DETALHES DA TAREFA: Troque "blue" por "green" nas linhas que vão da que contém "You are a computer-use agent. 1512x785" até o fim das linhas, inclusive, e reproduza apenas esse trecho, deixando todo o resto sem alteração.

═════ DADOS DE ORIGEM ═════

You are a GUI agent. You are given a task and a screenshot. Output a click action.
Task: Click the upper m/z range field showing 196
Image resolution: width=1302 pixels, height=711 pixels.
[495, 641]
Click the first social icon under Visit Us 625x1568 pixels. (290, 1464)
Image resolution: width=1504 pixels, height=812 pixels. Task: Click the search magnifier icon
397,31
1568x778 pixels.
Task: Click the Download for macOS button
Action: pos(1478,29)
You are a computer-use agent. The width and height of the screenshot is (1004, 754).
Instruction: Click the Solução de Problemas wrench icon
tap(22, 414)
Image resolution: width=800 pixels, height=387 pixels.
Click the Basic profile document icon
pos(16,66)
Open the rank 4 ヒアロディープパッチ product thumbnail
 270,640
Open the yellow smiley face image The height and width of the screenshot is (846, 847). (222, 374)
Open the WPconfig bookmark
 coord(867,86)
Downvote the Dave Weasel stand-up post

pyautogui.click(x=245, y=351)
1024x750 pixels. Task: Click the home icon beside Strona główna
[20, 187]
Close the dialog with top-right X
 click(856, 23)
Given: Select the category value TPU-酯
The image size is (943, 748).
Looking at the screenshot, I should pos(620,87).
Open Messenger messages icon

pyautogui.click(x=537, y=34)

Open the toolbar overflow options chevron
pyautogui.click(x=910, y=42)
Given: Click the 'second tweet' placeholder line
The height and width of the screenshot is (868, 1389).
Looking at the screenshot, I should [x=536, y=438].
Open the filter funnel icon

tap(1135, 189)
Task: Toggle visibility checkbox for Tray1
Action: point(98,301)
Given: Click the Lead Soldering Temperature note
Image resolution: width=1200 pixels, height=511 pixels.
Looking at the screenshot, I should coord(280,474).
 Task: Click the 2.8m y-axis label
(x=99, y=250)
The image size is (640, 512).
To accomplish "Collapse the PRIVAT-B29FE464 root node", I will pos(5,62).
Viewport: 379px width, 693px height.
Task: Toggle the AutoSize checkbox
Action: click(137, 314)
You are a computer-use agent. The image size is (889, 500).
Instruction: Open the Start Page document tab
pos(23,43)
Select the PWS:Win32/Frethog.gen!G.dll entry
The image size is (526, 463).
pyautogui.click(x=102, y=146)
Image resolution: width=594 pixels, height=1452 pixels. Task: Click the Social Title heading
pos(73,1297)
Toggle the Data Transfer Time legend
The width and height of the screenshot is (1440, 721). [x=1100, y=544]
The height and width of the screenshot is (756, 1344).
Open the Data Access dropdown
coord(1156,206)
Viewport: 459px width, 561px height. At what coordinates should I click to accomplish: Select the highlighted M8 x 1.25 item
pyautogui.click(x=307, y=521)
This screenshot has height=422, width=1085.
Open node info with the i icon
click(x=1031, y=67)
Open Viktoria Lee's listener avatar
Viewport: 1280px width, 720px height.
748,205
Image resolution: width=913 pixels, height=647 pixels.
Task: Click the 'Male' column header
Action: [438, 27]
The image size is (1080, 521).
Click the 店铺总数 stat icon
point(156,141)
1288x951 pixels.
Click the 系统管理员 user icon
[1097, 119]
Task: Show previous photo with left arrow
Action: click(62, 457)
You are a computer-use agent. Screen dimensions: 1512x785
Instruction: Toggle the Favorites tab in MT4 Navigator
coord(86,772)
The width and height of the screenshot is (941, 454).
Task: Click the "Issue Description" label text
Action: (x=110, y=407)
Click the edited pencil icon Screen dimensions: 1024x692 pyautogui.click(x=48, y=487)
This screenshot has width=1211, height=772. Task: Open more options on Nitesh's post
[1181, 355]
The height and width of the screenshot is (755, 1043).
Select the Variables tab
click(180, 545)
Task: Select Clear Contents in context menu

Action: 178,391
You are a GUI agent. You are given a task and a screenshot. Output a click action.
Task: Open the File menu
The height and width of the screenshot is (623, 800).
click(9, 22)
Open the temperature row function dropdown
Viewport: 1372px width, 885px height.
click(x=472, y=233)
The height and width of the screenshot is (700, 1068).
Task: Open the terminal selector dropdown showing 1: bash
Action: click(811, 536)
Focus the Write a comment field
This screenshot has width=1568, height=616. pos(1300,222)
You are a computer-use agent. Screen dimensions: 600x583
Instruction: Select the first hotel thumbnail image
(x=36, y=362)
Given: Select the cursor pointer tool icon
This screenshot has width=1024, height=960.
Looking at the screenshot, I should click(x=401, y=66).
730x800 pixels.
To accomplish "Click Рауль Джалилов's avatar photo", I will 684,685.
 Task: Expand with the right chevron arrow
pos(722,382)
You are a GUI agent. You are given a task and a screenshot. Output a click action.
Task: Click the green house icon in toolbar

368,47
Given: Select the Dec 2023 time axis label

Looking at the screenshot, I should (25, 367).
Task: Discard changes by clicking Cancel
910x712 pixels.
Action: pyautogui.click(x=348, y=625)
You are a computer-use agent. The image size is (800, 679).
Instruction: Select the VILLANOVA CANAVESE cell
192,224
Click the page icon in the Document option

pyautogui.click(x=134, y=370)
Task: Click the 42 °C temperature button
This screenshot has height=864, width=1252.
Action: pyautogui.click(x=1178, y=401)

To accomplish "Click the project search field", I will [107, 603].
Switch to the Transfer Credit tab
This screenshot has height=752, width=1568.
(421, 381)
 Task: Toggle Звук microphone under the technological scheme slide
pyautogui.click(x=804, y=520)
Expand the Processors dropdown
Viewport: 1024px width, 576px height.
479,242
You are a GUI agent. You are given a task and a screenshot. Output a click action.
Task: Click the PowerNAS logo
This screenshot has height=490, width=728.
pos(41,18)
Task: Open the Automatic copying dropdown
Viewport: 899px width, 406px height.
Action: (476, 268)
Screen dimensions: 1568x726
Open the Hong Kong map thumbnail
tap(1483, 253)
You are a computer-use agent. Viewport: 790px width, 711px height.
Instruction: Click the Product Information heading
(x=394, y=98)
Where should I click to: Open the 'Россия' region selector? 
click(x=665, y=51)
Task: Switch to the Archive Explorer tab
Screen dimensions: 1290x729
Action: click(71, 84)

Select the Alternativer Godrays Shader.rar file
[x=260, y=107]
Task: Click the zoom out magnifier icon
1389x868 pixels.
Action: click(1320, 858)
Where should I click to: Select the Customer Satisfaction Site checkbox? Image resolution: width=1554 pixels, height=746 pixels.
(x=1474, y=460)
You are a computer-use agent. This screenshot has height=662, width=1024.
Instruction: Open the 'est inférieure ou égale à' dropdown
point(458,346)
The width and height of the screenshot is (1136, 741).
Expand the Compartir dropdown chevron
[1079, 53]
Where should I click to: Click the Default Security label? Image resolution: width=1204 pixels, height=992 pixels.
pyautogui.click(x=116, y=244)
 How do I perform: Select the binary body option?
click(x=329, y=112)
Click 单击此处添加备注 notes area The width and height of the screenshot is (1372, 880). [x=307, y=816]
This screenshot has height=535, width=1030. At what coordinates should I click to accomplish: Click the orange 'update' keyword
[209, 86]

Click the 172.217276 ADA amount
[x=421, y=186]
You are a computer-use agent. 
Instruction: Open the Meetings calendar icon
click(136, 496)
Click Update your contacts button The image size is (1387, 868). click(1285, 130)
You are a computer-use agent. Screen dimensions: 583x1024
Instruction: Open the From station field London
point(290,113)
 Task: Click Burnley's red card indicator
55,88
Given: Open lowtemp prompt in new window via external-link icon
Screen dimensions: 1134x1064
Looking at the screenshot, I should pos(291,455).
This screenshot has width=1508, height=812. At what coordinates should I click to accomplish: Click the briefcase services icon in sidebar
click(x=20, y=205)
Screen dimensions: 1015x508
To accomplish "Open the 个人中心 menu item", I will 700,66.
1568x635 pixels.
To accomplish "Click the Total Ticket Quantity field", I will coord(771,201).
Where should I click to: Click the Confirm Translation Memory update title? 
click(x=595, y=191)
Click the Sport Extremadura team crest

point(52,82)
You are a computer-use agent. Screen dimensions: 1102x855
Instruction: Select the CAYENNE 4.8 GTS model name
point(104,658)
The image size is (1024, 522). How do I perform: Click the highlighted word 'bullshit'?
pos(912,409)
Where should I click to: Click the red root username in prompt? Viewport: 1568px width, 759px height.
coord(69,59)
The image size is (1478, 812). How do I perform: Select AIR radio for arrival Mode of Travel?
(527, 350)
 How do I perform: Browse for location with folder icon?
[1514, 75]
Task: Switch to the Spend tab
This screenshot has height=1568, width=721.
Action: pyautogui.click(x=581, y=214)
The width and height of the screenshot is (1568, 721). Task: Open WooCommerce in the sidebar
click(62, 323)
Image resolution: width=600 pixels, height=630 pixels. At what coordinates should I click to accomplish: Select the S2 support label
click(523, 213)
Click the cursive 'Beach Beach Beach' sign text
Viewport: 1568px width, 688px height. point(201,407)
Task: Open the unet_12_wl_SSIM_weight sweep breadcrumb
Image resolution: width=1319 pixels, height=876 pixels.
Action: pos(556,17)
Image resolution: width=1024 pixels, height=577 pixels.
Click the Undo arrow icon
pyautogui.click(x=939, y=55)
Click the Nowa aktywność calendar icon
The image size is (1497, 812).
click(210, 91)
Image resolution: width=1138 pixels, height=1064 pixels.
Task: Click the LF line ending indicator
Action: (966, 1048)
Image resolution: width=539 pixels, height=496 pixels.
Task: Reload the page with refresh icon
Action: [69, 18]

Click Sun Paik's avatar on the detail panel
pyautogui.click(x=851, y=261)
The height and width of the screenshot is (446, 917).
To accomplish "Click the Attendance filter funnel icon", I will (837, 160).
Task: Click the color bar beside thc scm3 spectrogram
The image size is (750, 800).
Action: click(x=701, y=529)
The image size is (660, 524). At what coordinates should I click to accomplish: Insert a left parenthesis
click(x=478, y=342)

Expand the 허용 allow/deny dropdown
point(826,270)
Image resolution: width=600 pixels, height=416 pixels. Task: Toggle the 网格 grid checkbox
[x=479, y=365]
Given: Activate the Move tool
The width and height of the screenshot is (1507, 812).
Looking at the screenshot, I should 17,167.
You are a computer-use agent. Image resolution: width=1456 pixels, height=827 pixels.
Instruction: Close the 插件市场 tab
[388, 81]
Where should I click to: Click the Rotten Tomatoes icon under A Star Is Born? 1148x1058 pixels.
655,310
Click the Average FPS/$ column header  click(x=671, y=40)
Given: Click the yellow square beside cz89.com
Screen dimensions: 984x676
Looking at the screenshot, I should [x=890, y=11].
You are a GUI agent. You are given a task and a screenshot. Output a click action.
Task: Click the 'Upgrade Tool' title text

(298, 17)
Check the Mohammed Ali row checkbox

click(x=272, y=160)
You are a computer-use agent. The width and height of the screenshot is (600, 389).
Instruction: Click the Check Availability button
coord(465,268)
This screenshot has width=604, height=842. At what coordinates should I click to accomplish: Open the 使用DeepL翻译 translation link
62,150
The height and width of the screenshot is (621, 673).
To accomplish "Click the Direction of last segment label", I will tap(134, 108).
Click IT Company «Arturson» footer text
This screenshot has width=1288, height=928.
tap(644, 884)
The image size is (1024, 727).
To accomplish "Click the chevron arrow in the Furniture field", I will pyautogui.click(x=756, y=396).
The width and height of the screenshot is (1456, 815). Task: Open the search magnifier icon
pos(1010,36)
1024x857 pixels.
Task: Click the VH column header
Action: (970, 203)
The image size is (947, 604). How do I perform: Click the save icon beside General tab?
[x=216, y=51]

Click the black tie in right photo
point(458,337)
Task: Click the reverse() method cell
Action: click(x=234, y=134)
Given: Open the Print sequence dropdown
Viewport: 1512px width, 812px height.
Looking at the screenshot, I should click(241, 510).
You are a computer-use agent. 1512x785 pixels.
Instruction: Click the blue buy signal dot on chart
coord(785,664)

═════

RESPOSTA:
You are a computer-use agent. 1512x785 pixels.
Instruction: Click the green buy signal dot on chart
coord(785,664)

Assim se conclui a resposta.